The menu maintains some standards, such as the New Zealand Red Deer with Flavors of Gin and the Steak and Cheese Pie, but the selections evolve weekly and seasonally with a six course tasting menu available for $75, and a 10 course for $125.
Before ordering, Sommelier Dane Campbell began unrolling his list of favorites with a New Zealand sparkling wine, a Pallister Estate 2008. That's an additional service The Musket Room offers. The emerging New Zealand wine scene is making the nation a go-to selection for many aspiring vintners, and Scala adds a thorough knowledge of that region's offering in addition to the expected tips on bottles from France, California, Spain, etc.
The Musket Room earns extra points with its playful Soda Fountain selection — a collection of exotic blended soft drinks to start off a meal.
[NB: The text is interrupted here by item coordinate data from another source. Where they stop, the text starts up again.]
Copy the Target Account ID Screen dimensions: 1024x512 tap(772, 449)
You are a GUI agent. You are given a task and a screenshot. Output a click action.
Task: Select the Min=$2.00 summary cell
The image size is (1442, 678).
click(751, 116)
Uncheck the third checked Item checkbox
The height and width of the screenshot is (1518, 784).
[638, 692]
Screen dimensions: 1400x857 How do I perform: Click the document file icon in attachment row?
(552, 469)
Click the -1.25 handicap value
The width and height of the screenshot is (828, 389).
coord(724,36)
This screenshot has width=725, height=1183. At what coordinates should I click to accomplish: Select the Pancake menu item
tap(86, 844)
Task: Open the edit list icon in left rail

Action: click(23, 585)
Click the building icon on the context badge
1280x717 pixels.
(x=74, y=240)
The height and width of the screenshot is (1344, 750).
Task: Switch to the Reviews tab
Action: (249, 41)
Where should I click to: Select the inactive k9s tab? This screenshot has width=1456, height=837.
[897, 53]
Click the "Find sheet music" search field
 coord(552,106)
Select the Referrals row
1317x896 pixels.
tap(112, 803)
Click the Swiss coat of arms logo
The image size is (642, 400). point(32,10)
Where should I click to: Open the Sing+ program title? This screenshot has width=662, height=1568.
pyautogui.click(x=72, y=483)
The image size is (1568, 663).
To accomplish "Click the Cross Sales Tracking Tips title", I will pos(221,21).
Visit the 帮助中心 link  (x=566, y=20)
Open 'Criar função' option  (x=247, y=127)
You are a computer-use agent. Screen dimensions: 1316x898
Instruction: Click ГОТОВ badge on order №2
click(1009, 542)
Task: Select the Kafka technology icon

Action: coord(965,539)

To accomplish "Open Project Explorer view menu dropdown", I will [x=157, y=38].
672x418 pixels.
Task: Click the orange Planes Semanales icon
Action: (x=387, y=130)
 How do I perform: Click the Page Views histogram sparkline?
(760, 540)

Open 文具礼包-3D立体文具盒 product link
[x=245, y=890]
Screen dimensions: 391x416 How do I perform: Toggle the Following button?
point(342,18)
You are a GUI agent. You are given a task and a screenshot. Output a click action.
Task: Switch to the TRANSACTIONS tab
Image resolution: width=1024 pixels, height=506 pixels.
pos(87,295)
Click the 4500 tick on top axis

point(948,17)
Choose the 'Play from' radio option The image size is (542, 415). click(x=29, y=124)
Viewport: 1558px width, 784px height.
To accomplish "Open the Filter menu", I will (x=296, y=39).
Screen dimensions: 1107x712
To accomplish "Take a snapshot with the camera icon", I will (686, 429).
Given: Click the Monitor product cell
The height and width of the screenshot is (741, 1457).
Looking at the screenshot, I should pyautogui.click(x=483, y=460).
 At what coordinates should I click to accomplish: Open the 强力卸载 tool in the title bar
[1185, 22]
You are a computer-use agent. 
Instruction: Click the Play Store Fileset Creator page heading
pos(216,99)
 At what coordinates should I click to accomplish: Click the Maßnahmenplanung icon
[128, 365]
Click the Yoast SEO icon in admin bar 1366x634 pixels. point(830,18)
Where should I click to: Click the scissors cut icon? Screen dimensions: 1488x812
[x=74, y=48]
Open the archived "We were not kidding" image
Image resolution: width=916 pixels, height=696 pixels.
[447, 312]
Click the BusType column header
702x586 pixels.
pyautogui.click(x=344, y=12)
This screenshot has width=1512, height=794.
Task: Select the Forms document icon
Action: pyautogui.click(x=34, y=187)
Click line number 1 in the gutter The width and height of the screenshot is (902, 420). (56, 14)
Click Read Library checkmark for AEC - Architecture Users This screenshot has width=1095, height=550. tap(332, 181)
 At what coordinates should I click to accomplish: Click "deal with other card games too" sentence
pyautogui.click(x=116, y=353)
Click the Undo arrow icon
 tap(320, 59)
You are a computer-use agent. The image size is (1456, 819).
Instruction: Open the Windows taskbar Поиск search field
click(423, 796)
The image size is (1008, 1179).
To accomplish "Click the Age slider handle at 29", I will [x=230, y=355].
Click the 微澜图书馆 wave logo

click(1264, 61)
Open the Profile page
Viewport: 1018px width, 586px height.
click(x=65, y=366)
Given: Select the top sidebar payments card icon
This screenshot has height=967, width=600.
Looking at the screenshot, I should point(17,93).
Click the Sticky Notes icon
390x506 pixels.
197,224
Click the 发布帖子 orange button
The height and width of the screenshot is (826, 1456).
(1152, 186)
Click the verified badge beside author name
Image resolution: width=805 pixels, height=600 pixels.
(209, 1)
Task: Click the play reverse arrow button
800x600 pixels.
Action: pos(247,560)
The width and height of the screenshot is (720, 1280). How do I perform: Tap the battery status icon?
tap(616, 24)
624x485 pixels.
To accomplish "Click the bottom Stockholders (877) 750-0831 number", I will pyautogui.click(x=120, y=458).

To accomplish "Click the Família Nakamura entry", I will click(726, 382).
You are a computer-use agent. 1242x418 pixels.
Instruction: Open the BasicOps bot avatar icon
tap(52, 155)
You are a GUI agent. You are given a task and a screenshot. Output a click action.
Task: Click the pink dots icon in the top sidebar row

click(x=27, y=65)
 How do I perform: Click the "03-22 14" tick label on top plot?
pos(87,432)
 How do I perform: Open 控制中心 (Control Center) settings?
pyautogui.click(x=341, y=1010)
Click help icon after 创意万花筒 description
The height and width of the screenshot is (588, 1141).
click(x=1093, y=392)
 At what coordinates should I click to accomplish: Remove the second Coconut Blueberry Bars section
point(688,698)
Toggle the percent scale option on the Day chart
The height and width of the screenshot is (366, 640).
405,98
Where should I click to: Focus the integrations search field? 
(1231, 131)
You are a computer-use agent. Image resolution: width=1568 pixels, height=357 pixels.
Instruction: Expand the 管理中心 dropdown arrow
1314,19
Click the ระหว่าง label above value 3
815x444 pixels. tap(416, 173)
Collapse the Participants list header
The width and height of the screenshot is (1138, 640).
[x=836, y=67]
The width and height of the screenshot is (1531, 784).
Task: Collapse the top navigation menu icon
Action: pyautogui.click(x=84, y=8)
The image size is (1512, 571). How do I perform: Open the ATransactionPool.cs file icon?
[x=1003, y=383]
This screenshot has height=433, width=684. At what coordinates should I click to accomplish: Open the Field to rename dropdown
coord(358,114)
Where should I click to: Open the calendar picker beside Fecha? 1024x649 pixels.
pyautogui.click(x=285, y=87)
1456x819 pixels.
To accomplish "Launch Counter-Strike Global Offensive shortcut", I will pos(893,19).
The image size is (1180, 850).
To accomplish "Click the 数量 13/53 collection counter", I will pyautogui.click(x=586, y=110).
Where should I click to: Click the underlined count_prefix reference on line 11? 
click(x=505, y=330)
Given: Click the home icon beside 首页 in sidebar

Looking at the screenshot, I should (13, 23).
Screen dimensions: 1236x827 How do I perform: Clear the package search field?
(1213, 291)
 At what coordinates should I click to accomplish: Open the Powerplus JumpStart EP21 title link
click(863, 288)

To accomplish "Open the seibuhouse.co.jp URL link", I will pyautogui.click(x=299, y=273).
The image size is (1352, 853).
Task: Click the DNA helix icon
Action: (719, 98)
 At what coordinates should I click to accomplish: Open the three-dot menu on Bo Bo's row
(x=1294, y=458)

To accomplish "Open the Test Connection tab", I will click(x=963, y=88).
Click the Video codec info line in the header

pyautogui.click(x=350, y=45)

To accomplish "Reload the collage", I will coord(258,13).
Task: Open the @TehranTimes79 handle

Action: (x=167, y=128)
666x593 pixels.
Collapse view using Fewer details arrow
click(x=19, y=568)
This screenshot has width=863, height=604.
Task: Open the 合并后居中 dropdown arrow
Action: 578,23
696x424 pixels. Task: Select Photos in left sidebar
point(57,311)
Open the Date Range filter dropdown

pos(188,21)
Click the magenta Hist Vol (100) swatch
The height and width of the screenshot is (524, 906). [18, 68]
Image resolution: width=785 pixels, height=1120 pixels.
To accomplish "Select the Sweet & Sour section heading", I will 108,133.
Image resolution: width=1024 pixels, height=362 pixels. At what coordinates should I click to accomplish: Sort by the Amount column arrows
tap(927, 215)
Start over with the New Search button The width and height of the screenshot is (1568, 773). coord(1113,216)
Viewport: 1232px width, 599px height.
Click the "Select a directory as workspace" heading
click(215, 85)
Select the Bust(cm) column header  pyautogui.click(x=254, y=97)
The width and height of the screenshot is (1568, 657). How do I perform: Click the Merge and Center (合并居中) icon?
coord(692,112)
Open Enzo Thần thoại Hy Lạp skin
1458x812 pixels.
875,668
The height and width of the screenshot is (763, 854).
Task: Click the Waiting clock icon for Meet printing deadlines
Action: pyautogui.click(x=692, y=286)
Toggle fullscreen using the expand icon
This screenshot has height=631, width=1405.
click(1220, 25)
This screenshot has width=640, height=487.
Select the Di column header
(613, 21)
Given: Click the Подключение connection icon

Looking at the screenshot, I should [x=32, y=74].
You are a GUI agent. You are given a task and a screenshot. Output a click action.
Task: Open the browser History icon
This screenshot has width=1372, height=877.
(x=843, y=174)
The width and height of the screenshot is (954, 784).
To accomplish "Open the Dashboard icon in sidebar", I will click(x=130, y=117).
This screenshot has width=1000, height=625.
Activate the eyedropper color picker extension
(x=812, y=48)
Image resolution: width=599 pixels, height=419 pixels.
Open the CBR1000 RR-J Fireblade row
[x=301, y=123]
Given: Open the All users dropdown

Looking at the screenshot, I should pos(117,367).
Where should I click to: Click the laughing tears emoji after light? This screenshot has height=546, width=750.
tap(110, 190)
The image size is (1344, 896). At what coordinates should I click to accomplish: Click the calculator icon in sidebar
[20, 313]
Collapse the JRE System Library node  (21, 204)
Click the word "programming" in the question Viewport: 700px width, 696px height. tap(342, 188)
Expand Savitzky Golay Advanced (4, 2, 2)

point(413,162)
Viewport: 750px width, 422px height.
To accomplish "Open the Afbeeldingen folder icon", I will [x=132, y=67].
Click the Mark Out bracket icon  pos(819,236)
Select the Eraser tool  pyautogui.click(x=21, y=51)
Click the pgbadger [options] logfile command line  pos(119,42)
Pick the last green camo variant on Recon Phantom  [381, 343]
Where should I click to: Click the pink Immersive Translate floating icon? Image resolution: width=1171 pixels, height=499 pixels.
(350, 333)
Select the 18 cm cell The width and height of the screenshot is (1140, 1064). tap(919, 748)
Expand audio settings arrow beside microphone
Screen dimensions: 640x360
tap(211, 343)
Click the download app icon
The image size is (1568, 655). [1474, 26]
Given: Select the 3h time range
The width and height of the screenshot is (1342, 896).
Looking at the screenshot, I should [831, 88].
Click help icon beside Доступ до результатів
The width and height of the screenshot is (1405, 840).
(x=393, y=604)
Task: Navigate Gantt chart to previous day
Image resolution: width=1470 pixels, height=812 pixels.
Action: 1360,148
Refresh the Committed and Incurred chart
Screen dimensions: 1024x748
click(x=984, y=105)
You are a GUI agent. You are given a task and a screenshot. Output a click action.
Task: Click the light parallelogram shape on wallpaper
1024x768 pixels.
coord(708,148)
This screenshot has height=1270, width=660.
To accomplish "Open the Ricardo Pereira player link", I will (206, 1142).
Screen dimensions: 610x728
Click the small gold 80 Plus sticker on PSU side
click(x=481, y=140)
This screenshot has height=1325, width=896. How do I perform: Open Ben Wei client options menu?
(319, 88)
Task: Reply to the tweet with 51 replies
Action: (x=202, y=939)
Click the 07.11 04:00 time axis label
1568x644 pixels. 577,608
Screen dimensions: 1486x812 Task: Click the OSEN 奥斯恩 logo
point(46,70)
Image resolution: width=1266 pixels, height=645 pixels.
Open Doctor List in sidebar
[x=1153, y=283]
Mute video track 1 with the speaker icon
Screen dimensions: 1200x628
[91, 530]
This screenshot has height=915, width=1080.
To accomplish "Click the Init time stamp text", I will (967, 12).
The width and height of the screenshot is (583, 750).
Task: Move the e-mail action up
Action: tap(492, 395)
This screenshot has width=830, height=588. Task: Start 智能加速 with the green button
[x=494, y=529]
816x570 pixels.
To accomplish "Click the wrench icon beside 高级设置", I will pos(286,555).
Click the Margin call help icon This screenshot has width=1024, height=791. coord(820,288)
I chose a Blueberry Bitter Lemon simply because I figured I'd never taste such a mix anywhere else anytime soon.
My appetizer consisted of a flavorful soup and smoked scallops — a nice blend of a strong hearty flavor married to a lighter, cleansing choice. From there, I embarked on the tasting menu — ranging from the venison to quail to slow cooked beef (a selection of that particular evening).
In each case, the dishes were simple, yet delicately and elegantly prepared. Beyond its dedication to New Zealand, the experience I took away from The Musket Room was an ambitious blend of strong and distinct flavors delicately and carefully prepared.
Lambert and his team deserve credit for keeping the cost of experiencing this NZ excursion within the bounds of reasons. This is a Michelin Star New York City restaurant, and some of those will require an account on the Cayman Islands to settle the tab. While The Musket Room bill won't resemble a receipt from a diner, the restaurant keeps the entrees around $30 per plate — extraordinarily affordable for a young restaurant of this renown.
The Musket Room is sure to be a longterm NYC hit, and it should continue to elevate the star of Chef Lambert. Still, he won't see him on TV saving other failed restaurants or hosting game shows.
"That's not me," Lambert said. "I'm spending enough time just going back and forth to New Zealand."